Kansas City Massacre
"Sometimes the memory of an event is ephemeral as a birthday candle, while its consequences last as long as a Christmas fruitcake."
• Michael Flack
Frank "Jelly" Nash¹ was a career criminal who was being transported by the Department of Investigations (the DOI) to the United States Penitentiary at Leavenworth, KS when he, three police officers, and one DOI agent were killed by three unknown Tommy gun-wielding assailants at the Kansas City Union Station on June 17, 1933. While Charles "Pretty Boy" Floyd and Adam Richetti were indicted for the massacre, with Floyd subsequently killed in a shootout with law enforcement and Richetti later executed, an alternate theory is that they were completely innocent and the massacre was really just a hit on Nash to prevent him from cooperating with the authorities.
*Note: You can read a blow-by-blow account of the massacre below.

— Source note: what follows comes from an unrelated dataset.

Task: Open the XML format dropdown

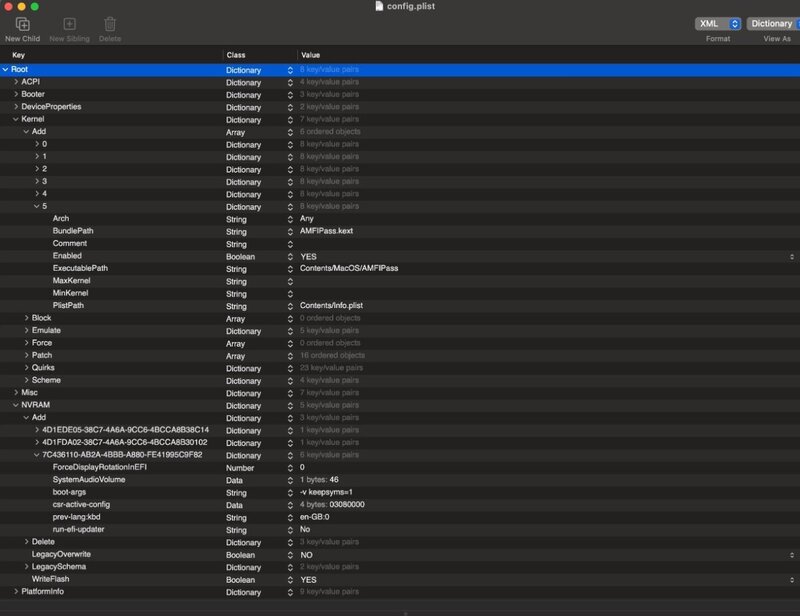Action: tap(718, 23)
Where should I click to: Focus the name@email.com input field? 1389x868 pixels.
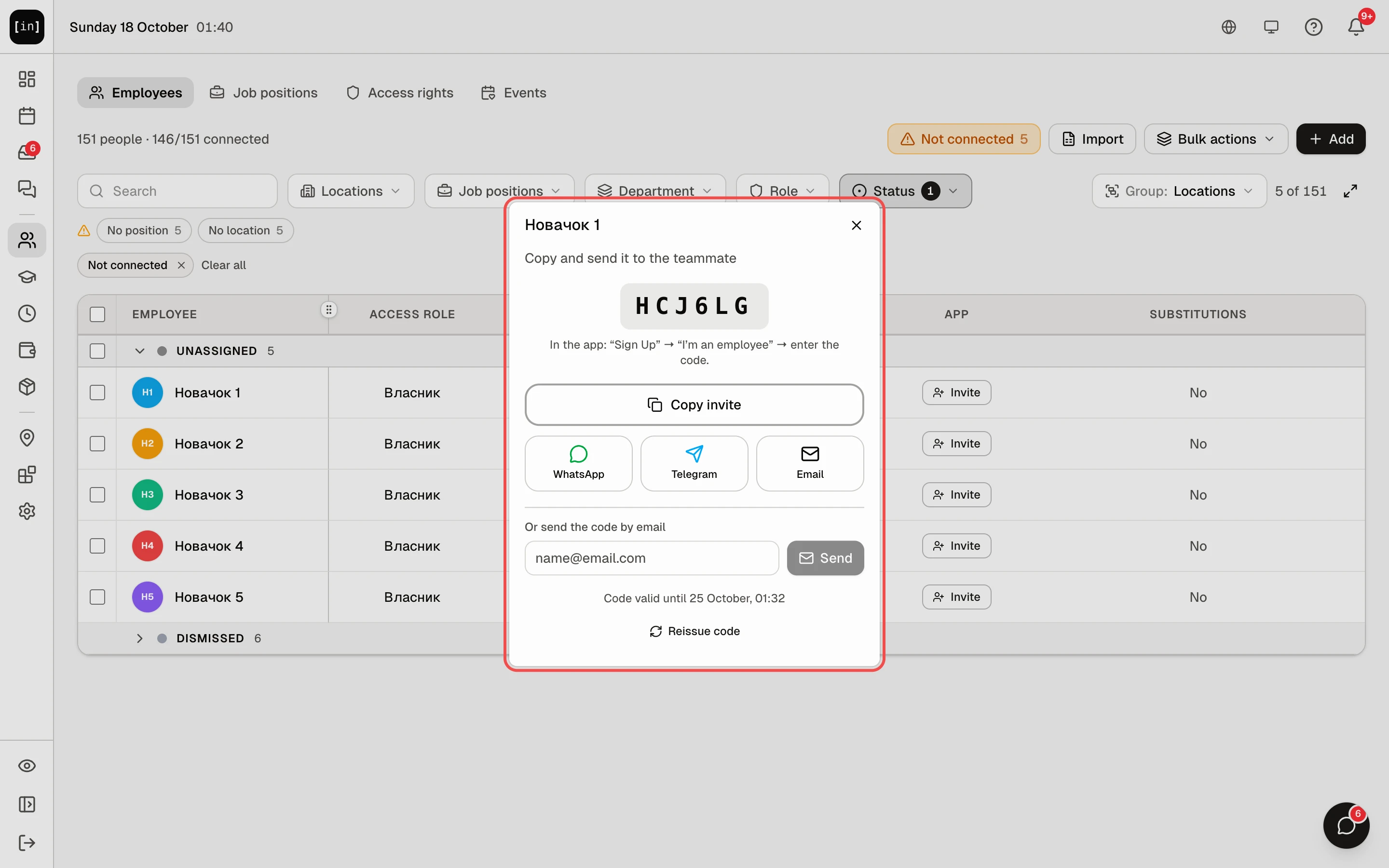coord(652,558)
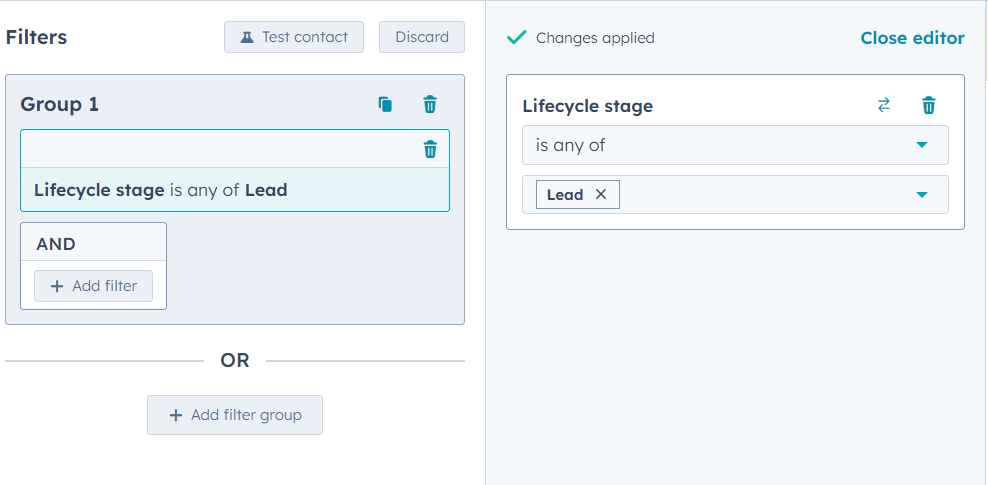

The Kansas City Massacre changed the DOI. Prior to this, agents did not have the authority to carry firearms or make arrests, but a year later as a direct result of the massacre, Congress gave them the authority. The DOI then subsequently acquired their first Thompson submachine guns and Winchester Model 1907 self-loading rifles.
On March 22, 1935, the DOI was subsequently renamed the Federal Bureau of Investigation.
And the rest is history . . .
November 19, 2020
Union Station: Then (June 17, 1935) & Now (November 19, 2020)
Footnotes:
¹ "Jelly" (shortened from "Jellybean") was a childhood nickname, due to his poise and his well-groomed appearance (although some associate the nickname with the explosives used to open bank safes).
* According to Jay Robert Nash (no relation), Annals of Crime:
The three assailants all held Thompson submachine guns and . . . shouted to the lawmen: "Up! Up! Get 'em up!" The four lawmen outside the car, Agent Vetterli, Agent Caffrey, Detective Hermanson, and Detective Grooms, stood motionless for some seconds, their eyes riveted on the three gangsters slowly approaching, guns aimed directly at them.
Then Grooms' hand instinctively reached into his coat pocket and he withdrew his police revolver. He fired two shots, and although one appeared to hit a heavyset gunman in the arm, the gunman showed no signs of being wounded.
"No! No!" Frank Nash shouted from inside the car.
Then one assailant said "Let 'em have it!" to the other two gunmen.
Three submachine guns sent a torrent of bullets into Caffrey's car and sprayed the group of officers inside and outside the car. Two of the assailants ran around behind the Caffrey car, continuing to fire at it so that it was caught in a cross fire. Within seconds, the killers fled and five men were dead: FBI agent Caffrey, Chief Reed, detectives Grooms and Hermanson, and Frank Nash, the very man the attackers had intended to free. Nash was not wearing his traditional wig when found behind the wheel of the car. He had removed the wig and waved it at the machine gunners so that he could be properly identified.